Getting back to the more common case of sluggishly tuned controllers, how far off the mark is the controller gain for maximum disturbance rejection in some important loops? A Lambda factor of 2 to 4 is commonly used because this is what is appropriate for the flow, liquid pressure, pipeline, and heat exchanger loops frequently encountered, particularly in pulp and paper. However, for loops on biological or chemical reactors, evaporators, crystallizers, neutralizers, and distillation columns (unit operations distinguished by a high degree of back mixing from bubble flow and/or agitation), a Lambda factor of about 0.2 provides the best disturbance rejection with acceptable robustness because the dead time to time constant ratio is less than 0.2. Note that Lambda is the Lambda factor multiplied by the process time constant so setting the Lambda factor equal to the dead time to time constant ratio corresponds to setting Lambda equal to the dead time. Thus, current tuning practice gives a gain that is ten times too low and thus an integrated error for load disturbances that is ten times larger than achievable for highly back mixed volumes.

Many of these loops behave like they have integrating processes (like level) and may be best modeled as integrating (e.g. “near integrating”) even if they are not perfectly integrating. The integrating process gain is inversely proportional to the back mixed volume.

People are starting to understand this problem and plants may have some how arrived at the more aggressive settings on critical unit operations. It is important to note that to avoid problems with more aggressive tuning during startup and a turndown (lower throughput rates), the controller gain should be identified and scheduled online since the dead time is inversely proportional to the throughput rate and the valve gain (curve slope) changes with operating point on the installed valve characteristic. Also, it may be advisable to institute set point rate limits on primary loops to prevent big steps in the controller output from a set point change.

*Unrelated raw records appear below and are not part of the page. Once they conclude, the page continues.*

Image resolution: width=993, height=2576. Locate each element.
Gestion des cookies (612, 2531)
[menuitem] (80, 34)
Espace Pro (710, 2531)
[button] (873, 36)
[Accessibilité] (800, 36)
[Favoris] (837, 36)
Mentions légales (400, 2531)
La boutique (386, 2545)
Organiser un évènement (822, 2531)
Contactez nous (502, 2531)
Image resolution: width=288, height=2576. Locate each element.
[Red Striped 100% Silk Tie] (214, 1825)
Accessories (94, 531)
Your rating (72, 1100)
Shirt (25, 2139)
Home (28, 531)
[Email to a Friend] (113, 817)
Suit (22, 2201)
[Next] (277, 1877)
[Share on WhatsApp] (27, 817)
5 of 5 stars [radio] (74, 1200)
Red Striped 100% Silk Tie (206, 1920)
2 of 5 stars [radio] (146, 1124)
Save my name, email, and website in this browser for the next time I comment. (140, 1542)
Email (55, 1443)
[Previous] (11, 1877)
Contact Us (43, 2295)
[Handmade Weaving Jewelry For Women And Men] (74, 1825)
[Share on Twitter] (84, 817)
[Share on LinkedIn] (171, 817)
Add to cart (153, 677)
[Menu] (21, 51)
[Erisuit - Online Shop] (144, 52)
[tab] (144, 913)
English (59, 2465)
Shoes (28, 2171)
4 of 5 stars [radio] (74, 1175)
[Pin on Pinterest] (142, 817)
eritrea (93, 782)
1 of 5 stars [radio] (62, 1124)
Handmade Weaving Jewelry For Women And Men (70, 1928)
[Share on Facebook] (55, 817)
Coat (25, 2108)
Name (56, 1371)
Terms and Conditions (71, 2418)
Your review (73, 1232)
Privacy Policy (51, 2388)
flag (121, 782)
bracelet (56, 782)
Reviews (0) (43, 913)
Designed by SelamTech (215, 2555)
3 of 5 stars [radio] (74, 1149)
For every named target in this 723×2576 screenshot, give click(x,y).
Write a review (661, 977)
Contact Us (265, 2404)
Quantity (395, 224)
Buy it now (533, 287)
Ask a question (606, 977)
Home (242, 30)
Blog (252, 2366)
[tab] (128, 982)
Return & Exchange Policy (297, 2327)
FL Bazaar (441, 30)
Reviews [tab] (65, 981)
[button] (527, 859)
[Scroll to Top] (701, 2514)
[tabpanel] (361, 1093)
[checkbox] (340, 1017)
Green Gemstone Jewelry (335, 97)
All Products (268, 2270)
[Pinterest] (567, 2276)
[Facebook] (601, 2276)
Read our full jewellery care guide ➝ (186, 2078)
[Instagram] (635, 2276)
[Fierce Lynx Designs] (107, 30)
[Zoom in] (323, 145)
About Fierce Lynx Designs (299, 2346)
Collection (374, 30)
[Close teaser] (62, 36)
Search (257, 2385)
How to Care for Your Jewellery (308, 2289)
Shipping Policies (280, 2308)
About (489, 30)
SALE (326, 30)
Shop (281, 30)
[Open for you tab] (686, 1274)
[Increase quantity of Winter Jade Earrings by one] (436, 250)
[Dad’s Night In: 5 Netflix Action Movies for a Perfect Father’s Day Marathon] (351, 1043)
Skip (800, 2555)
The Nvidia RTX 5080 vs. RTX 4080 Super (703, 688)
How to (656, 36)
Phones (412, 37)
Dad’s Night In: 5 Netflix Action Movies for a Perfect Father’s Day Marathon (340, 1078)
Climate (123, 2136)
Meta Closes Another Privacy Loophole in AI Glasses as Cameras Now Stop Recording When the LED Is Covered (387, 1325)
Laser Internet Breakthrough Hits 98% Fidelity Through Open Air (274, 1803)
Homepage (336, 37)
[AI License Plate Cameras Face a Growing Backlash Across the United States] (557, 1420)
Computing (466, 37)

A final point, if you don’t tune the temperature loop on a highly exothermic reactor aggressively, a runaway can occur due to positive feedback (higher temperature causes a higher reaction rate through Arrhenius equation). Customers have learned the hard way to use a more aggressive controller gain to keep the relief system from blowing. For these reactors there is a lower controller gain limit besides the normal upper limit for stability. There is also a window of allowable controller gains for integrating processes when the controller has integral action (PI or PID), but this is getting too deep.